Stephen Rituper explains how Tidemark Financial Planning for Higher Education can help a Campus Tech 2014 attendee.

A common theme I heard at the convention was that colleges and universities are increasingly “doing more with less.” With rising tuition comes even greater expectations, yet schools must somehow deliver on these expectations by relying on static or shrinking overall revenues.

So how do higher ed business officers do more with less?

Most of those I spoke with felt they had no choice but to somehow work smarter — to eliminate activities that aren’t producing results and replicate or expand the ones that do. But doing so requires administrators to understand what’s really going on within the university by making optimal decisions based on real-world data. Typically universities use Excel for big data analysis, but a big complaint I heard at the conference was how difficult it is to identify certain line items within huge spreadsheets with dozens, even hundreds of tabs, and then try to use those spreadsheets to collaborate with colleagues.

Last year, Tidemark worked with Brown University to help them move from an annual planning process to a cloud-based, continuous planning environment. Brown’s new environment unifies the separate planning models and data repositories that previously existed across four different schools, giving budget owners and planners a single view of plans and analytics that can be shared across the university.

Our work with Brown and other higher ed institutions helped us identify the different processes that higher education institutions go through in the planning process.

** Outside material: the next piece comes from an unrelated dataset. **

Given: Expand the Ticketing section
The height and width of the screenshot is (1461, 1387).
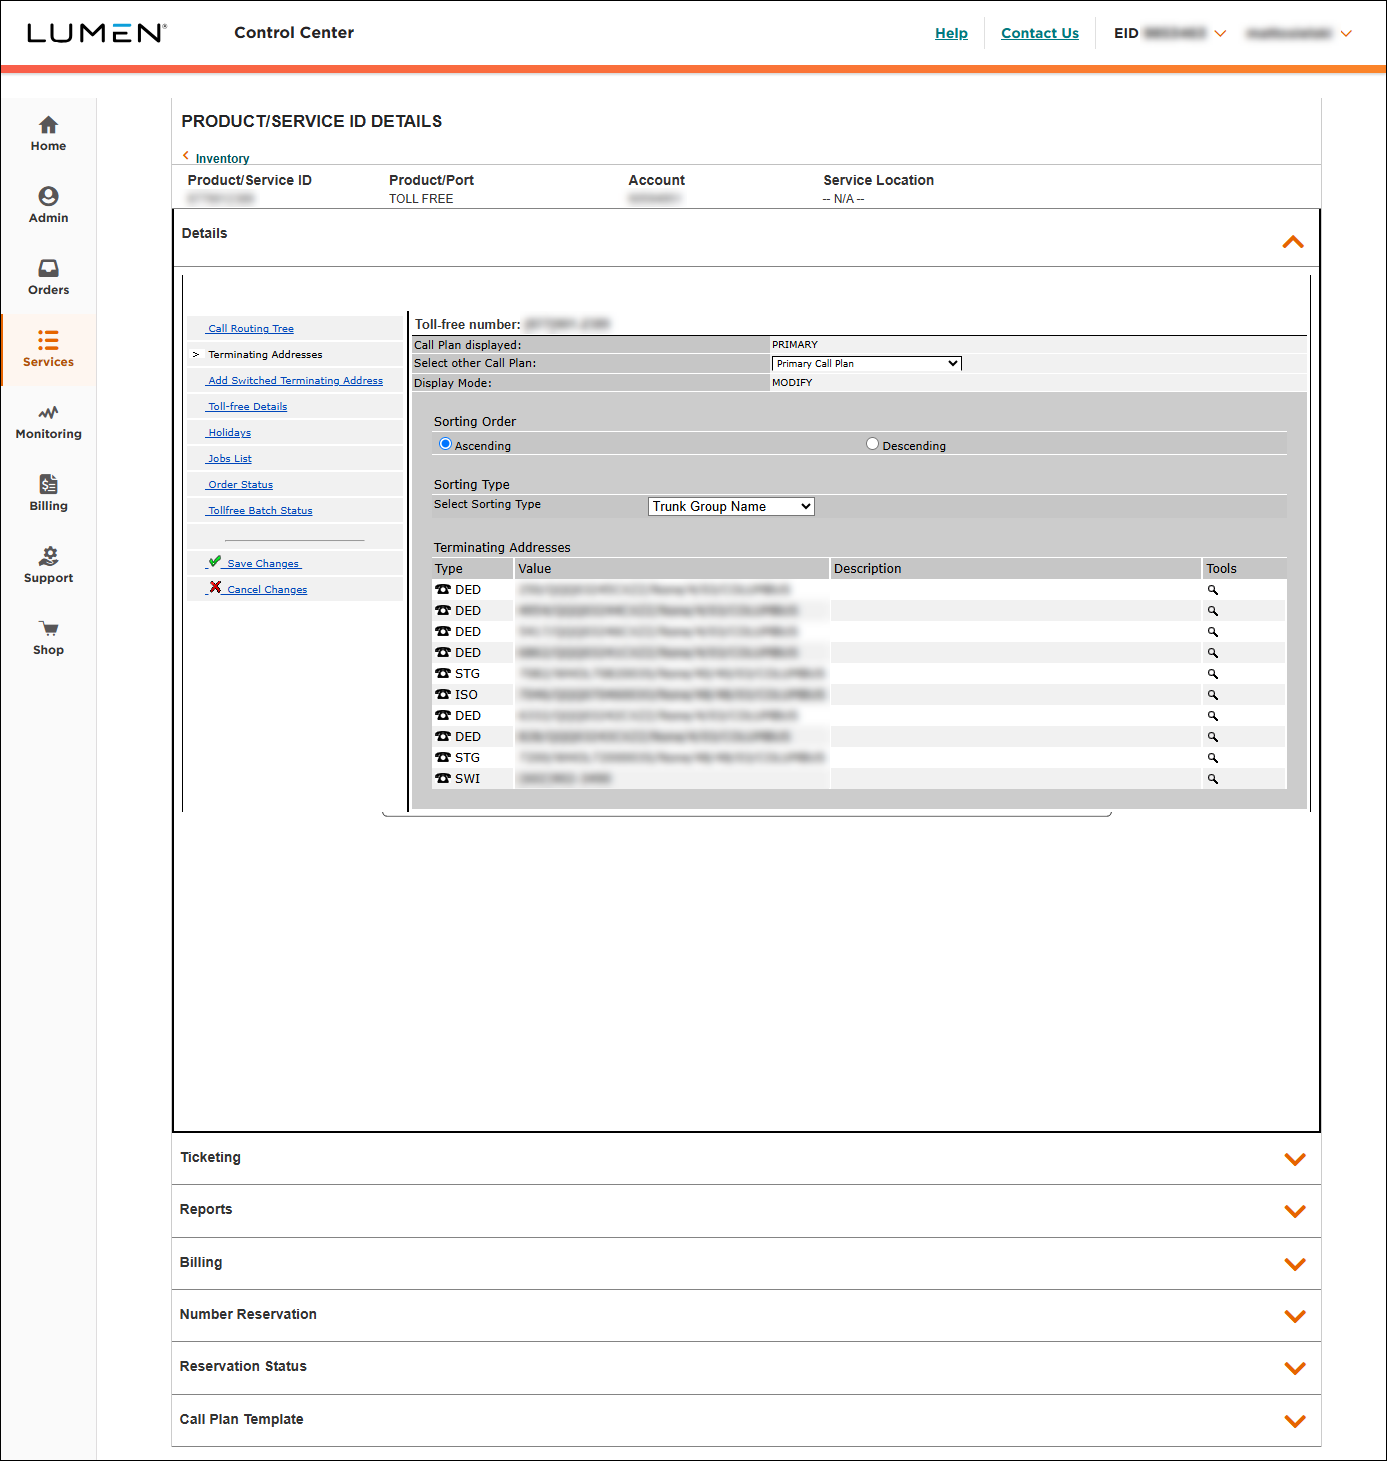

Consequently, we developed Financial Planning for Higher Education, a packaged application designed specifically to reinvent strategic planning, revenue planning, personnel budgeting and control, departmental budgeting, capital planning and grant planning. Designed for use by any budget owner across the institution, Tidemark pushes planning and budgeting to the edges so department heads can understand and plan by funding course, grant, position, use, and more. And it uses unique features like Tidemark Storylines so a university’s financial story can be easily understood by provosts, donors, regulators and alumni.

Balancing higher expectations with shrinking incomes is no easy assignment. But Tidemark’s growing roll call of higher ed customers – including Brown, The University of Miami, Florida Atlantic University and the Association of American Medical Colleges –  can attest that “doing more with less” is suddenly getting a lot easier.